In this blog, we will learn the different ways of creating a spring boot project using eclipse maven and an online spring initializer.
Let first start exploring how we can create a project using an online
spring initializer.
First, what is a spring initializer?
The Spring Initializr is a web application that can generate a Spring Boot
project structure for you. It doesn’t generate any application code, but it
will give you a basic project structure and either a Maven or a Gradle build
specification to build your code. We can then write our application code
inside it.
How to create spring boot project using spring initializer
Step 2: select the programming language and project type, spring boot
version.
- groupId – a unique base name of the company or group that created the project
- artifactId and name – a unique name of the project
- version – a version of the project
- packaging – a packaging method (e.g. WAR/JAR/ZIP)
- Java version - java version project going to use.
- Package name - as folder structure organizing our project code
Step 3: Add project.
Dependencies is another archive or in simple terms, the other project
it can be a JAR, ZIP, and so on which we are going to use in our
current project in order to compile, build, test, and/or to
run.
We need spring web as we are going to create the rest API in our
project.
Step 4: now we are ready to generate the project.to preview the project
structure and files click the EXPLORE (CTRL + SPACE)
You will see something like this. If you are okay, then click generate
to create spring boot project it will start downloading (ZIP file)
containing our project.
Simple is it? Now we can start writing our application code. you can find a simple spring boot Rest API example here
How to create a spring boot project using eclipse?
How to create a spring boot project manually?

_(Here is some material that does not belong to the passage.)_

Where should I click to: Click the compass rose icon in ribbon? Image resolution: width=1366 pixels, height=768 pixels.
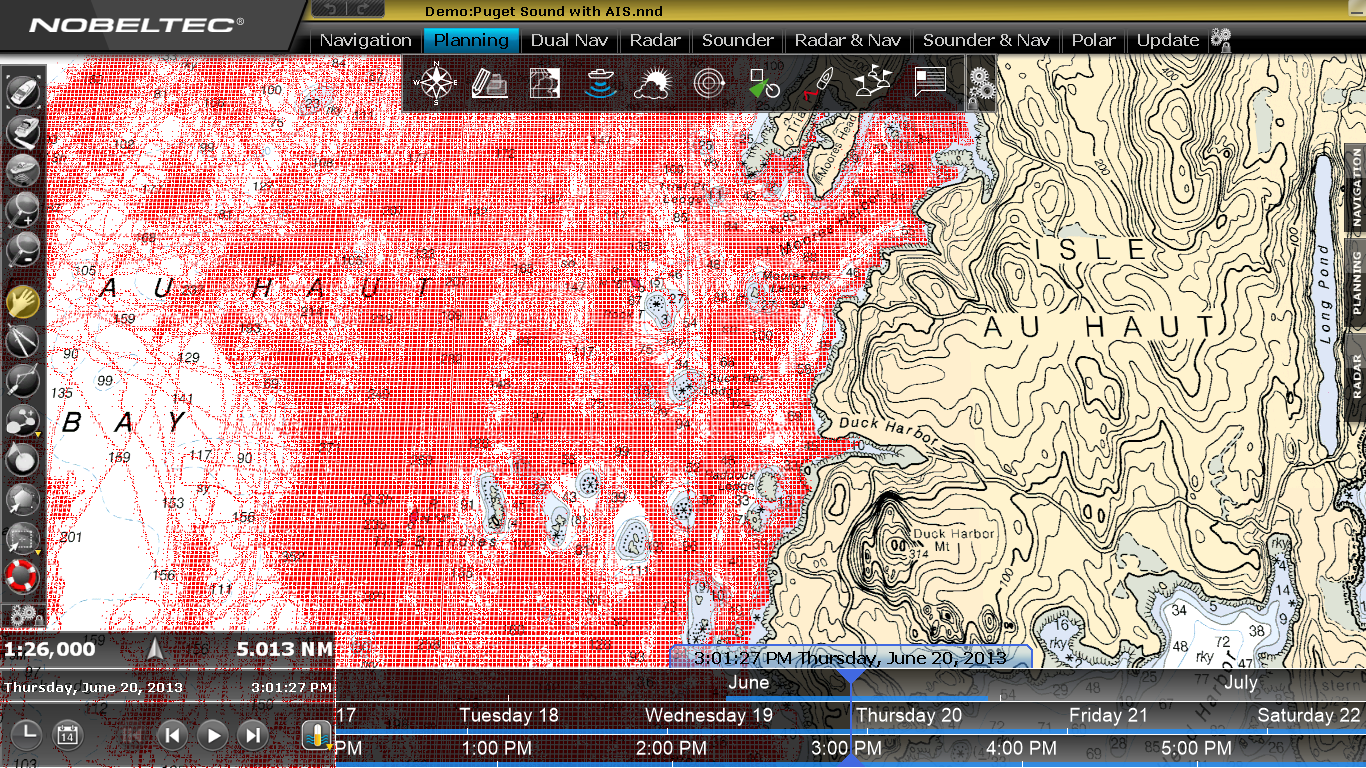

To create a spring boot project manually we need maven and
eclipse installed on our system. Maven will use to import the
necessary jar file which is needed in the spring boot project
<dependencies>
<dependency>
<groupId>org.springframework.boot</groupId>
<artifactId>spring-boot-starter-web</artifactId>
</dependency>
<dependency>
<groupId>org.springframework.boot</groupId>
<artifactId>spring-boot-starter-test</artifactId>
<scope>test</scope>
</dependency>
</dependencies>
The spring-boot-starter-web is used to create Rest API services and
spring-boot-starter-test provides
<parent>
<groupId>org.springframework.boot</groupId>
<artifactId>spring-boot-starter-parent</artifactId>
<version>2.4.1</version>
<relativePath />
<!-- lookup parent from repository -->
</parent>
Now let add properties to configure our maven project.
<properties>
<java.version>8</java.version>
</properties>
The final pom.xml file looks like this.
<?xml version="1.0" encoding="UTF-8"?>
<project
xmlns="http://maven.apache.org/POM/4.0.0"
xmlns:xsi="http://www.w3.org/2001/XMLSchema-instance"

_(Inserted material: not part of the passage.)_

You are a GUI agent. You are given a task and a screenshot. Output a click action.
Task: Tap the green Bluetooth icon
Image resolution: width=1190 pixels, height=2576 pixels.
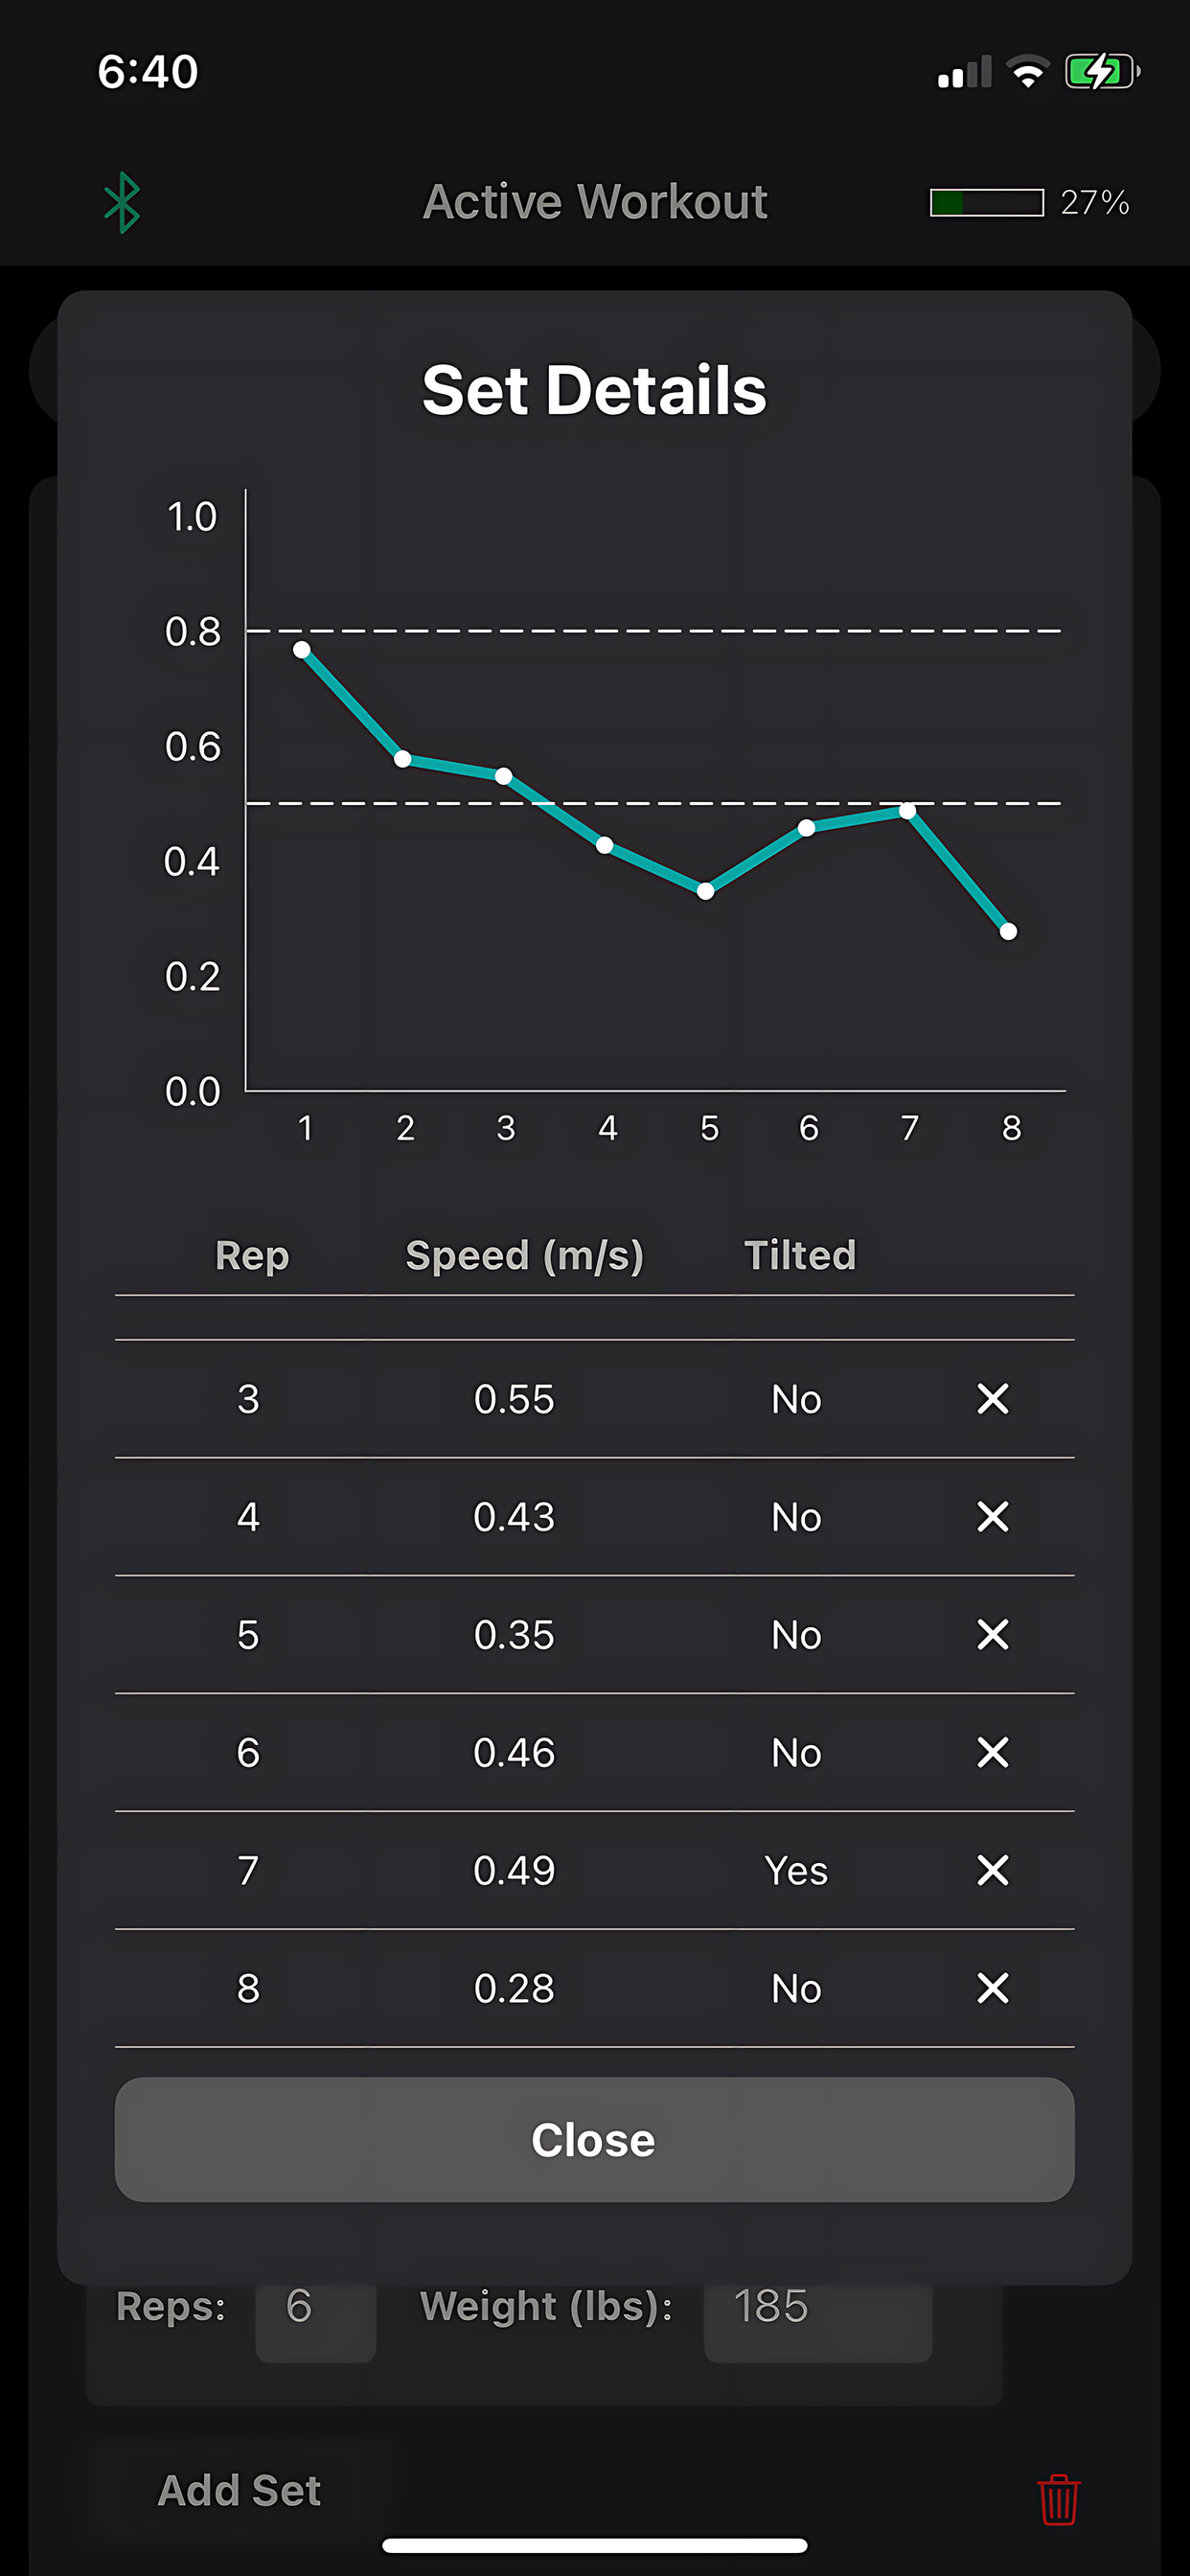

xsi:schemaLocation="http://maven.apache.org/POM/4.0.0 https://maven.apache.org/xsd/maven-4.0.0.xsd">
<modelVersion>4.0.0</modelVersion>
<parent>
<groupId>org.springframework.boot</groupId>
<artifactId>spring-boot-starter-parent</artifactId>
<version>2.4.4</version>
<relativePath/>
<!-- lookup parent from repository -->
</parent>
<groupId>com.example</groupId>
<artifactId>demo</artifactId>
<version>0.0.1-SNAPSHOT</version>
<name>demo</name>
<description>Demo project for Spring Boot</description>
<properties>
<java.version>8</java.version>
</properties>
<dependencies>
<dependency>
<groupId>org.springframework.boot</groupId>
<artifactId>spring-boot-starter-web</artifactId>
</dependency>
<dependency>
<groupId>org.springframework.boot</groupId>
<artifactId>spring-boot-starter-test</artifactId>
<scope>test</scope>
</dependency>
</dependencies>
<build>
<plugins>
<plugin>
<groupId>org.springframework.boot</groupId>
<artifactId>spring-boot-maven-plugin</artifactId>
</plugin>
</plugins>
</build>
</project>
Finally, let create a java class that will be the starting point of our spring boot application.
import org.springframework.boot.SpringApplication;
import org.springframework.boot.autoconfigure.SpringBootApplication;
@SpringBootApplication
public class DemoApplication {
public static void main(String[] args) {
SpringApplication.run(DemoApplication.class, args);
}
}
The class annotated with
@SpringBootApplication will be the starting point for a spring boot project.